ろくにノートも取らないくせに結構テストでいい点取っちゃう子がいる。元々記憶力がいいんだろうが、このやり方によって、さらに記憶力が強化されて行く。
 ノートはいわば外部記憶装置である。ノートを取らない子は、他の子がせっせと外部記憶装置に入力している間に、本体記憶装置、すなわち頭脳に直接入力・保存している。

 どこに保存してもいいが、テストでは外部記憶装置であるノートを持ち込むことはできないから、本体記憶装置に保存してある子の方が強い。

 通常、忘れてはいけないことをメモすると考えがちであるが、そういう大事なことは、失くしたり壊れたりする危険性がある外部記憶装置ではなく、故障の少ない頭脳本体に保存すべきである。
 「いけねえ、今日脳みそ持って来るの忘れた」というのは、たまにはあるかもしれないが年中あることではない。だから、大事なことは本体記憶装置に保存し、その他どうでもいいことは外部記憶装置に保存する。

 そう。ノートやメモ帳・手帳は、忘れるために書くんだよ。
 予定なんか忘れてもいい。書いたら忘れ、必要に応じて引き出せばいい。どうせ終わってしまえば意味のない短期情報など本体に記憶する必要はない。

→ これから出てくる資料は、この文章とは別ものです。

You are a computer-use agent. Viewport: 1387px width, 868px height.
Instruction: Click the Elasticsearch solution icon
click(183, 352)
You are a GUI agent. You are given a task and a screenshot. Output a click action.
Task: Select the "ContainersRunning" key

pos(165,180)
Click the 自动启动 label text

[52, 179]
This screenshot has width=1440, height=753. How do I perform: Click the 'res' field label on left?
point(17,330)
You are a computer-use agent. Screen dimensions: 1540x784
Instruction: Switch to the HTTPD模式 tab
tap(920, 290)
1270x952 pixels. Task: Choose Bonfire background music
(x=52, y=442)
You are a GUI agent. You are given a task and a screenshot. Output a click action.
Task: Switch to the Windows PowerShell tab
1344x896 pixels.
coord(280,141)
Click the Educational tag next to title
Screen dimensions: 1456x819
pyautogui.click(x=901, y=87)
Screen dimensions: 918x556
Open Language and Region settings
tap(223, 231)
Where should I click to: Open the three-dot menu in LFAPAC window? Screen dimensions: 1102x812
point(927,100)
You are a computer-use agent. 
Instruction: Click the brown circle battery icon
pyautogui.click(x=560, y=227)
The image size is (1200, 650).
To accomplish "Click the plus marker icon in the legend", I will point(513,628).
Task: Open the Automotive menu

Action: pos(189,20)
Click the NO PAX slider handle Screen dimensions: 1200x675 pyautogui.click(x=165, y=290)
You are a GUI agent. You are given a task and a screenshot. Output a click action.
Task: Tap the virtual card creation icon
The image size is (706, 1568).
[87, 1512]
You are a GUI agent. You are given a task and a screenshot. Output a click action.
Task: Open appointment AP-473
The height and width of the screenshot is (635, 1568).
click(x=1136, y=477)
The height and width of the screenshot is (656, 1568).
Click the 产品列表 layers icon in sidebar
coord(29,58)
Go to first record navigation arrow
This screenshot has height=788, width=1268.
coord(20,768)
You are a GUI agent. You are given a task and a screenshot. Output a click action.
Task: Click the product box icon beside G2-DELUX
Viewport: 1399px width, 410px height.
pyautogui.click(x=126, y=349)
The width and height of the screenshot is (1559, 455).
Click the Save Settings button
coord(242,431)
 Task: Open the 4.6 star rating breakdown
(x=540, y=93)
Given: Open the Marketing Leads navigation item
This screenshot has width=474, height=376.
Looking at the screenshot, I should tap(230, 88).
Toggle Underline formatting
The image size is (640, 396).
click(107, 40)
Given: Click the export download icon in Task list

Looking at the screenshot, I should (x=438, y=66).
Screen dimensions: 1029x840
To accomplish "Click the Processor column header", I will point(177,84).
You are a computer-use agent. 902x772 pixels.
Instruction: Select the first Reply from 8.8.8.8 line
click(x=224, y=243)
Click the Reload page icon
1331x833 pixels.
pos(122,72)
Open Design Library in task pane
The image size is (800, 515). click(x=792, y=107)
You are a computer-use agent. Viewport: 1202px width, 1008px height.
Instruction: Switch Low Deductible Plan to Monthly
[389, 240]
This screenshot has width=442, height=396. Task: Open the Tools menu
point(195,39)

 黒板必死に写してる子たち。それで勉強した気になっている子たち。
 キミら永遠に記憶力良くならないし、勉強できるようにならんぞ。
 むろんノートを取ったりメモしたりすることを完全否定するつもりはないが、繰り返すがそれらは外部記憶装置だから、テストでは役に立たんよ。

 大事な事柄は、その場で、頭脳本体に叩き込め。それが一番確実な方法だ。
 忘れてもいいようにとか、後で思い出せるように、などと、外部記憶装置にばかり頼っているから、頭脳本体の性能が向上しないのだ。

 私は教員時代、ノート提出なんていう七面倒臭いことは一度もやったことがないが、外部記憶装置にどれだけ保存したかを調べてどうすんのよ。そんなことしてたら、生徒の本体記憶装置が劣化するだけでしょう。